The role of adjuvant radiotherapy or chemotherapy remains controversial. In our review, 27% of patients received radiotherapy [20,24,25,26,28], either pre- or postoperatively, and 25% received chemotherapy [13,19,23,25,28], most often vincristine and carboplatin in pediatric patients. Among adult cases, two patients underwent radiotherapy [22,26], but none received chemotherapy. In our patient, adjuvant treatment was deferred in favor of a watch-and-wait strategy, in line with current recommendations that reserve radiotherapy for progressive or recurrent disease, particularly in low-grade tumors. Notably, the discrepancy between low-grade histological features and high-grade molecular classification in our case underscores the growing importance of molecular profiling in intramedullary tumors and may have implications for surgical decision-making and follow-up strategies.
The rarity of holocord astrocytomas in adults makes it difficult to derive evidence-based treatment guidelines. Compared to pediatric cases, adults are more often diagnosed at advanced functional impairment, as also reflected in our patient; rarely undergo gross total resection; and show less pronounced neurological recovery. Our case demonstrates that with careful planning, staged surgery, and intraoperative monitoring, meaningful functional improvement is achievable even in this challenging subgroup.

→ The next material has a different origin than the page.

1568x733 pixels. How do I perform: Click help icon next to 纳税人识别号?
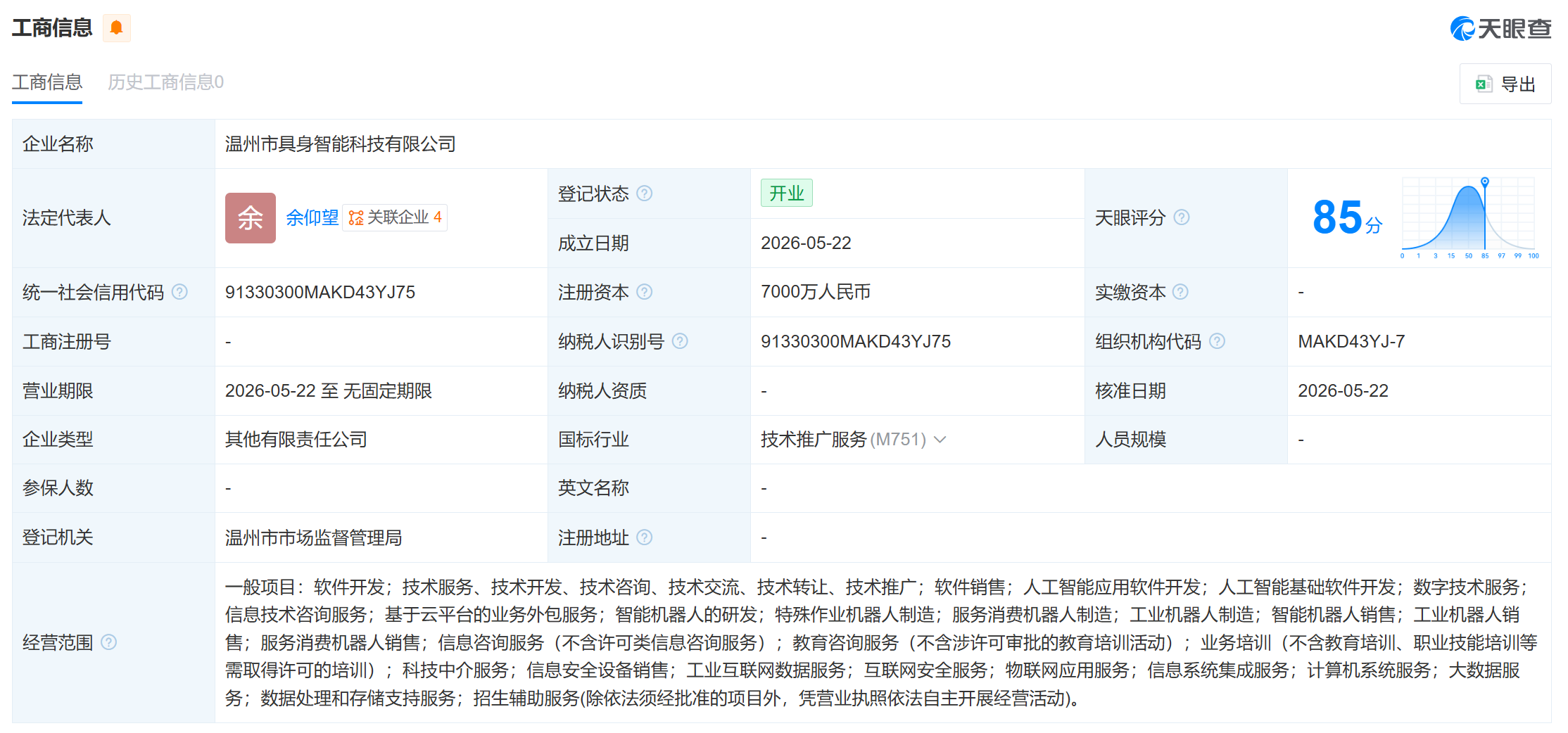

Our case reflects the limitations inherent to rare tumor entities: the absence of standardized treatment algorithms, reliance on case-based experience, and the challenge of balancing surgical radicality with functional preservation. Further multicenter collaboration and pooled analyses will be essential to refine management strategies for adult patients with holocord astrocytomas.

5. Conclusions
Holocord astrocytomas are extremely rare, particularly in adults, and are frequently associated with severe neurological deficits at diagnosis. Our literature review demonstrates that adults typically undergo subtotal resection and achieve limited functional recovery. In contrast, our case illustrates that a staged surgical strategy can result in meaningful neurological improvement and possible oncological control. This highlights the importance of individualized surgical planning and contributes valuable evidence to the scarce literature on adult holocord astrocytomas.